Exercise goal - Give back, word for word, the lines running from the line that contains "You are a computer-use" through the end of the records, with both ends included. Leave the pictures out of your answer.

Provided records -
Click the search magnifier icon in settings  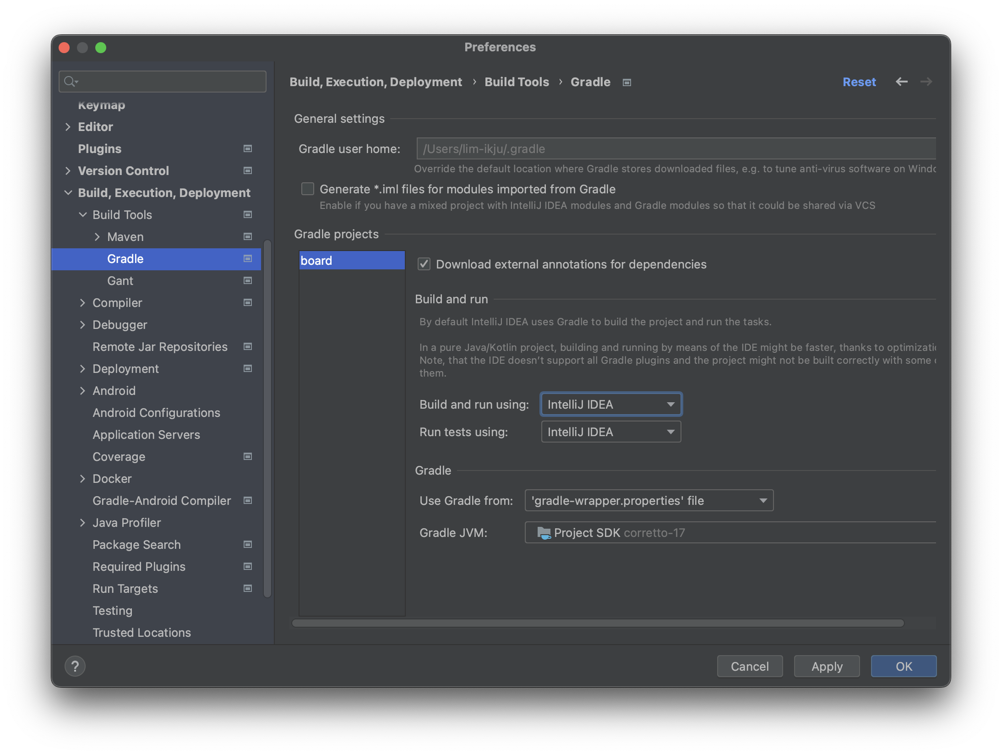(x=70, y=82)
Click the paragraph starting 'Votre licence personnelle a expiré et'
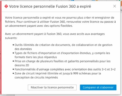 [x=60, y=22]
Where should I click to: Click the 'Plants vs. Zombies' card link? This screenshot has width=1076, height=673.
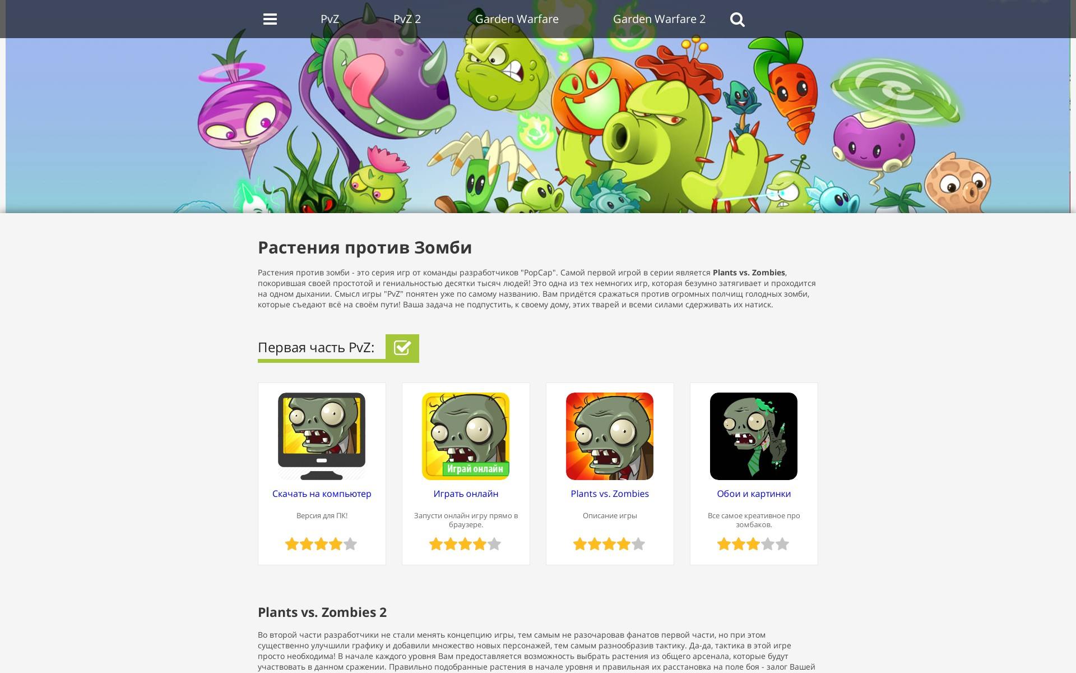610,494
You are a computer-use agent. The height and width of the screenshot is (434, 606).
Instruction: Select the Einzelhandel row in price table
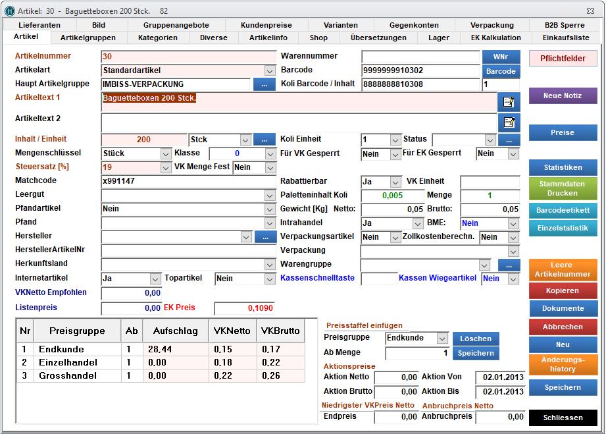(68, 362)
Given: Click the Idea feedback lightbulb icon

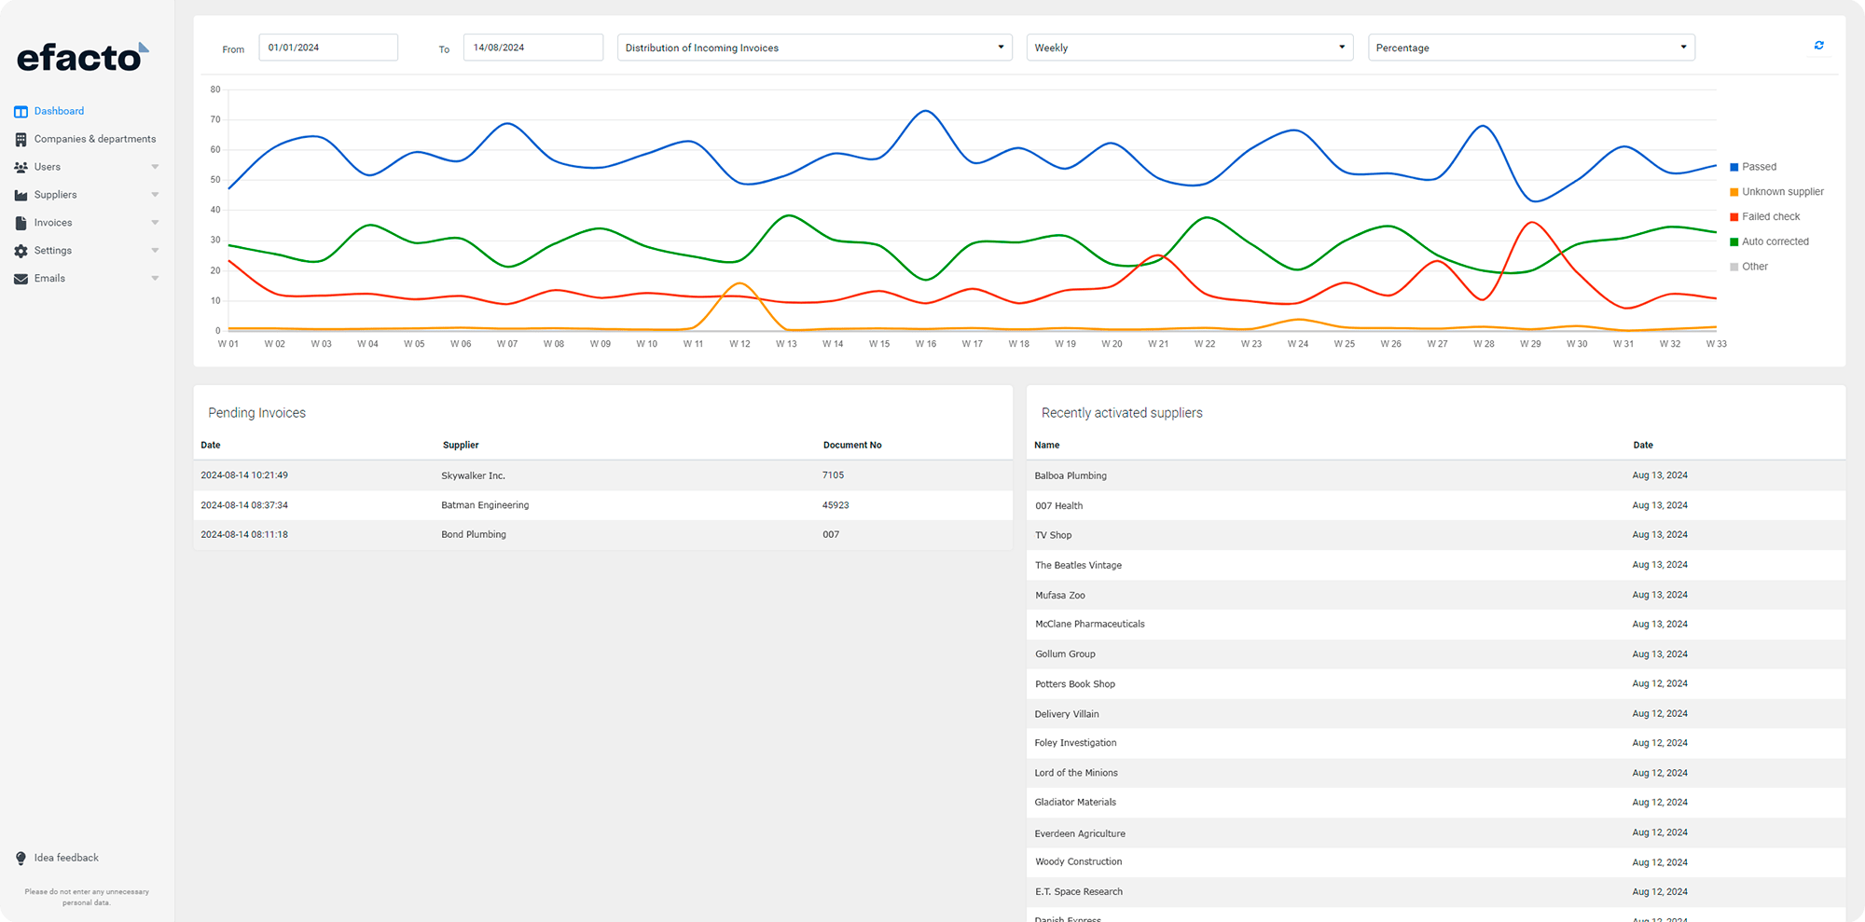Looking at the screenshot, I should point(21,859).
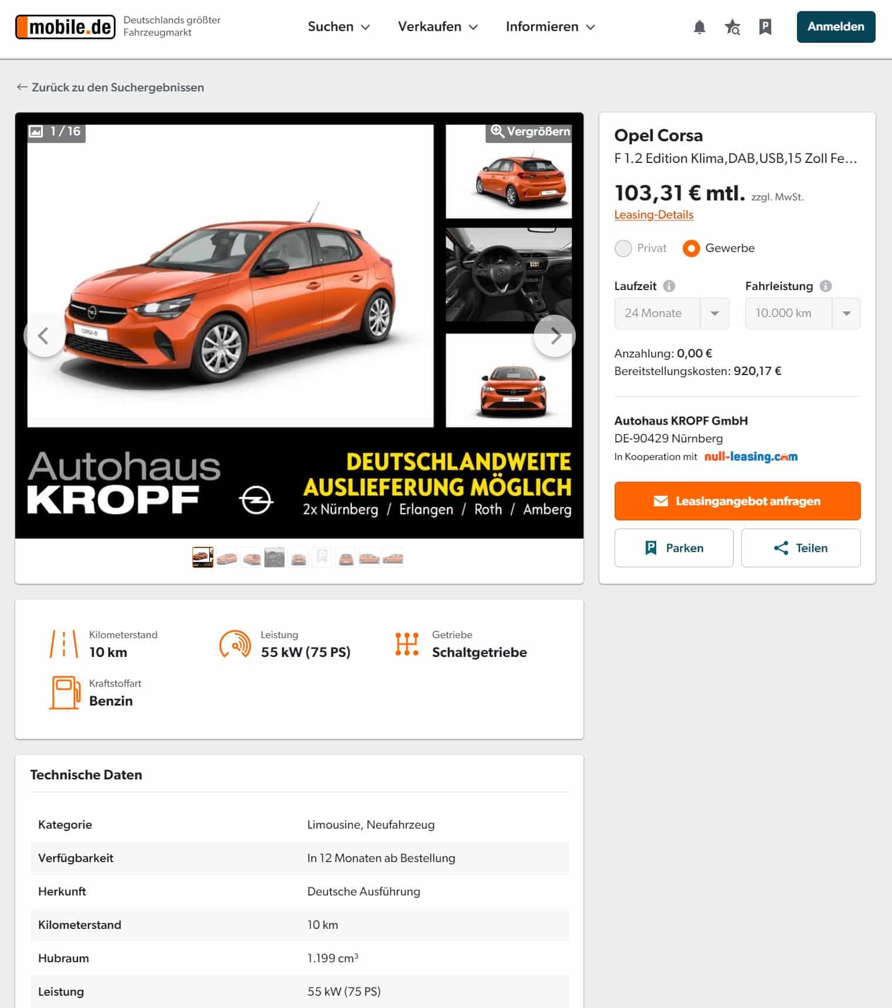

Expected answer -
You are a computer-use agent. The height and width of the screenshot is (434, 606).
Instruction: Select the Einzelhandel row in price table
(68, 362)
Given: Click the Idea feedback lightbulb icon

Looking at the screenshot, I should point(21,859).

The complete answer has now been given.